Fed surprise: No pullback in bond purchases
Updated: 2013-09-19 16:04
Next year's economic growth will be a barely healthy 3 percent, the Fed predicts. The Fed's policymakers expect the unemployment rate to fall to between 7.1 percent and 7.3 percent by the end of 2013, slightly below its June forecast of 7.2 percent to 7.3 percent.
It predicts that unemployment will fall as low as 6.4 percent next year, down from 6.5 percent in its June forecast. In its statement, the Fed noted that rising mortgage rates and government spending cuts are restraining growth.
It repeated its plan to keep its key short-term rate near zero at least until unemployment falls to 6.5 percent from the current 7.3 percent.
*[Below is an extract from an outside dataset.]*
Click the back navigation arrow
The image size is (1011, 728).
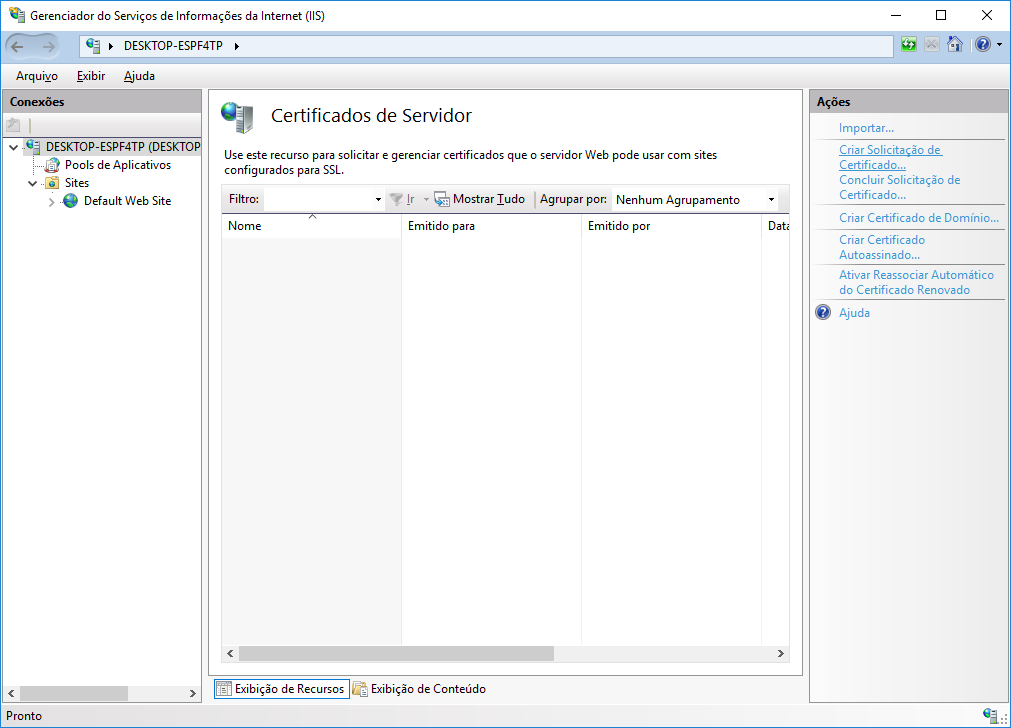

The Fed's short-term rate indirectly affects many consumer and business loans.
"We're in a slow-growth economy with high unemployment and low inflation,'' said Greg McBride, senior financial analyst at Bankrate.com.
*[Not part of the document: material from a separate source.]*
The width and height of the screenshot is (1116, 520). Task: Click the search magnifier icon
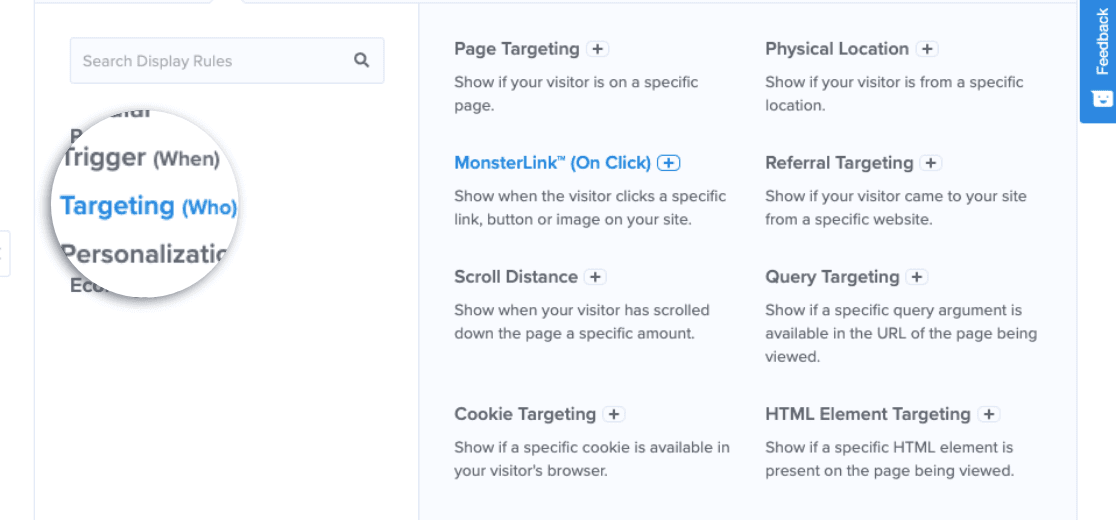362,60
"There's no specific catalyst for the Fed to remove stimulus.'' David Robin, an interest rate strategist at Newedge LLC, said Fed policymakers were surprised by how fast rates rose after they raised the possibility of scaling back the bond purchases.
They likely worried that rates would rise even more, and jeopardize the economy, if they reduced the bond-buying. Bernanke said the Fed is concerned that looming fights between Congress and the White House over the budget and taxes could slow the economy.
Unless Congress can agree to fund the government past Oct. 1, a government shutdown will occur. The government is also expected to reach its borrowing limit next month. Unless Congress agrees to raise the limit, the government won't be able to pay all its bills.
"This is one of the risks we are looking at,'' Bernanke said. The Fed's policy statement was approved on a 9-1 vote. Esther George, president of the Federal Reserve Bank of Kansas City, dissented for the sixth time this year. She repeated her concerns that the bond purchases could fuel high inflation and financial instability.
The decision to maintain its stimulus follows reports of sluggish economic growth. Employers slowed hiring this summer, and consumers spent more cautiously. Super-low rates are credited with helping fuel a housing comeback, support economic growth, drive stocks to record highs and restore the wealth of many Americans.
John Canally, investment strategist at LPL Financial, suggested that financial markets had overreacted in anticipation of reduced bond purchases. Higher rates "started to impact the real economy, and (the Fed) got a little bit concerned.''
Economists suggested that the Fed will still eventually scale back its bond buying, perhaps before year's end. "Tapering will come sooner rather than later, assuming that the economy cooperates,'' Sung Won Sohn, an economist at California State University Channel Islands, wrote in a research report.
"The economy is steady, though not strong, and is moving in the right direction The unemployment rate is now 7.3 percent, the lowest since 2008.
Yet the rate has dropped in large part because many people have stopped looking for work and are no longer counted as unemployed _ not because hiring has accelerated. Inflation is running below the Fed's 2 percent target.
The Fed meeting took place at a time of uncertainty about who will succeed Bernanke when his term ends in January. On Sunday, Lawrence Summers, who was considered the leading candidate, withdrew from consideration.
Summers' withdrawal followed growing resistance from critics. His exit has opened the door for his chief rival, Janet Yellen, the Fed's vice chair. If chosen by President Barack Obama and confirmed by the Senate, Yellen would become the first woman to lead the Fed.